# book idea - need your help



## The Archivist (May 31, 2009)

I was planning on writing a book covering the change in attitudes towards Halloween seen through the eyes of the home haunter. Below is my criteria for the book. Just need to know if I've covered anything or if there's anything I missed.

Haunted America: An Insight to Halloween through the Eyes of Home Haunters

Overview: 
Traveling the American countryside, visiting folks who share the same eccentric love for a holiday steeped in tradition and memories. Halloween for some is a time to go from house to house begging for treats, others it’s a time to spend countless hours planning, designing, building and setting up scenes of their favorite and sometimes creative scenes designed to scare others.

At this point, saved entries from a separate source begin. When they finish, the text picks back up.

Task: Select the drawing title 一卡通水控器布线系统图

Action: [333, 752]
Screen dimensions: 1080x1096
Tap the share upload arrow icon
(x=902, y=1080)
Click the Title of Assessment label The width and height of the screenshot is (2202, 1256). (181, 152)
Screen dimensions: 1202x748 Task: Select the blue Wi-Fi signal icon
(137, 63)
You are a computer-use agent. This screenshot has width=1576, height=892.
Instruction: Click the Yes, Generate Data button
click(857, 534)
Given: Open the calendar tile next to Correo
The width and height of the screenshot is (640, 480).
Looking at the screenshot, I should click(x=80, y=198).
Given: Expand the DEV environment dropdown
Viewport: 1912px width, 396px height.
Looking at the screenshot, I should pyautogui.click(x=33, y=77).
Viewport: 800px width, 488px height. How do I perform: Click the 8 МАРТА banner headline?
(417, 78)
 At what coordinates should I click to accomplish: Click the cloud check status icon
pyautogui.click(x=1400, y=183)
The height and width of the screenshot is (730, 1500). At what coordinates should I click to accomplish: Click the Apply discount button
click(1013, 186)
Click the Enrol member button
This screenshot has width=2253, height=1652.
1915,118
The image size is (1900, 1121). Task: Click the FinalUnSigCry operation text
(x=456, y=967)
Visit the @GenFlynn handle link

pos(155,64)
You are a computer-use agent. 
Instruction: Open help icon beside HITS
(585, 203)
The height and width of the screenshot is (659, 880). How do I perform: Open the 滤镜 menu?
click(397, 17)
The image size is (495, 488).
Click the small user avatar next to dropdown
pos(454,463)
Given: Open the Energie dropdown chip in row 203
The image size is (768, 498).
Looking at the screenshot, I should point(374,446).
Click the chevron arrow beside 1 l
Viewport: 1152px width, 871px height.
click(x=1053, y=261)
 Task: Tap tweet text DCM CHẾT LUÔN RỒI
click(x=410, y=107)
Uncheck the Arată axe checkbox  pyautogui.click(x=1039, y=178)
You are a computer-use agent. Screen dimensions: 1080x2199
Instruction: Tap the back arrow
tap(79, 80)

The following pages will cover the history of haunting the backyards, front yards, and other sites with homemade props, creatures and methodology to get the most screams from their guests. Then the book will progress towards the current trend of commercial haunts with its hired casts, set themes, and high budget construction. Finally, near the end will be the Gallery of various home and commercial haunters’ best props (with their proud owners) and/or scenes.

Timeline:
Early Times (ca 1900s – 1950s)
1950 – 1970
1970 – 1990
1990 – 2000
2000 – present

To include within the opening pages for each Time period:
Major advances in methodology (construction techniques, posing of props, etc)
Major advances in technology (addition of powered lights, sound, pneumatics, etc)
A short description of the American mood towards Halloween.

Photographs: 
Should always be in color wherever possible. The early years might not be possible.

Bibliography:
Full list in back of book, with each picture and quote numbered to corresponding source.

Other: 
Include the rise of online forums dedicating to the sharing Halloween home/commercial haunter information, such as Hauntforum, Halloweenforum, Hauntexpo (?), etc.
There should be a Table of Contents in the beginning of the book, with a dedication and color photographs tied to each Time period.
Front cover should be a collage of different haunts and props made to resemble a smiling pumpkin.
Include a glossary of terms in the back of the book.
Book should be mostly pictures with one or two pages of text per Time period.


----------